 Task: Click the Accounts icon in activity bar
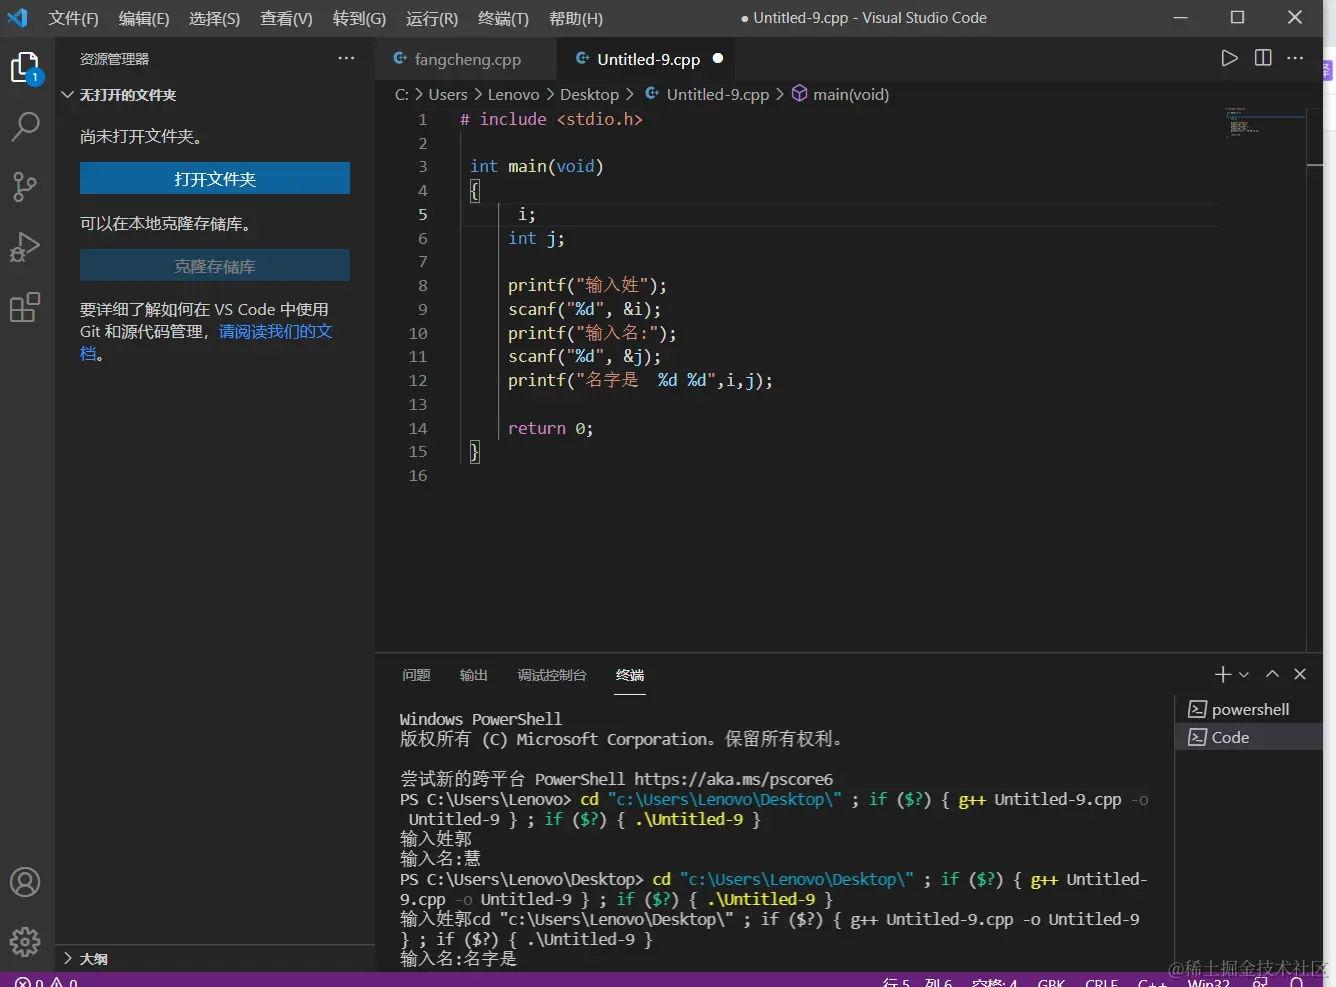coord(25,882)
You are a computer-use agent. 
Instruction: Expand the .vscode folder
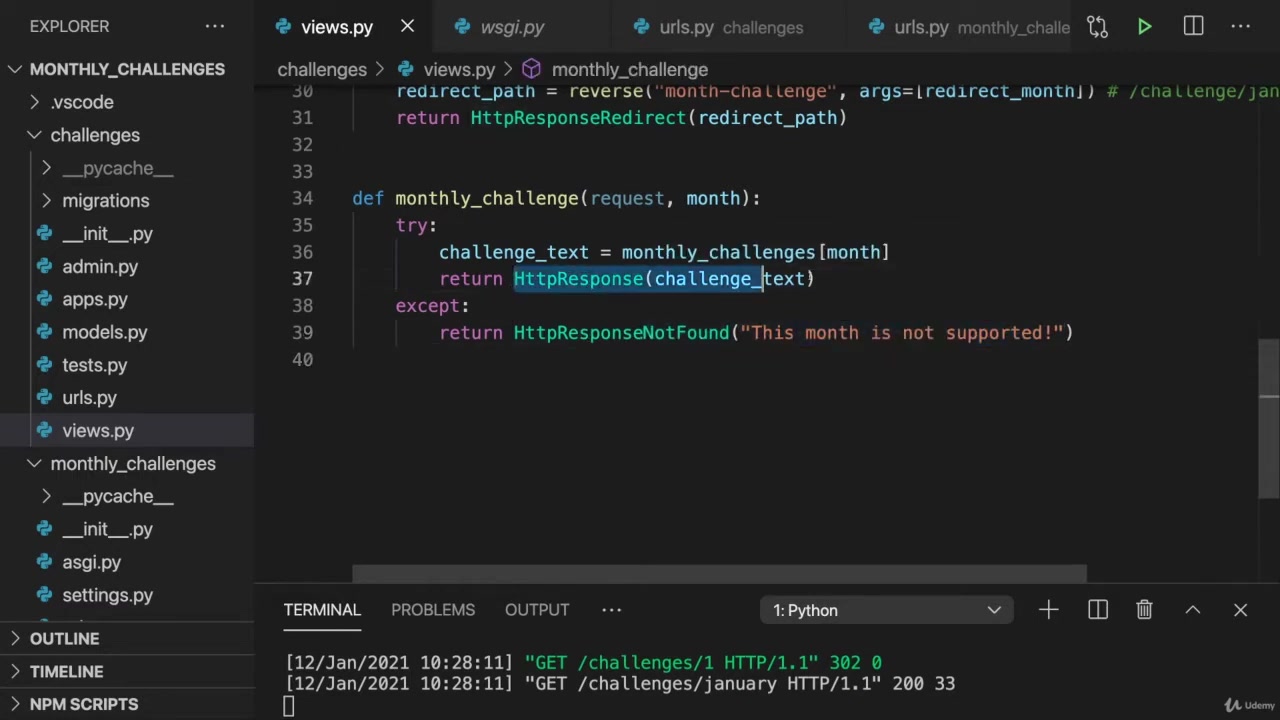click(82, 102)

• [Your instructions]: The expected output is the material above, repeated exactly and free of pictures.

• [Written answer]:
 Task: Click the Accounts icon in activity bar
coord(25,882)
You are a computer-use agent. 
Instruction: Expand the .vscode folder
click(82, 102)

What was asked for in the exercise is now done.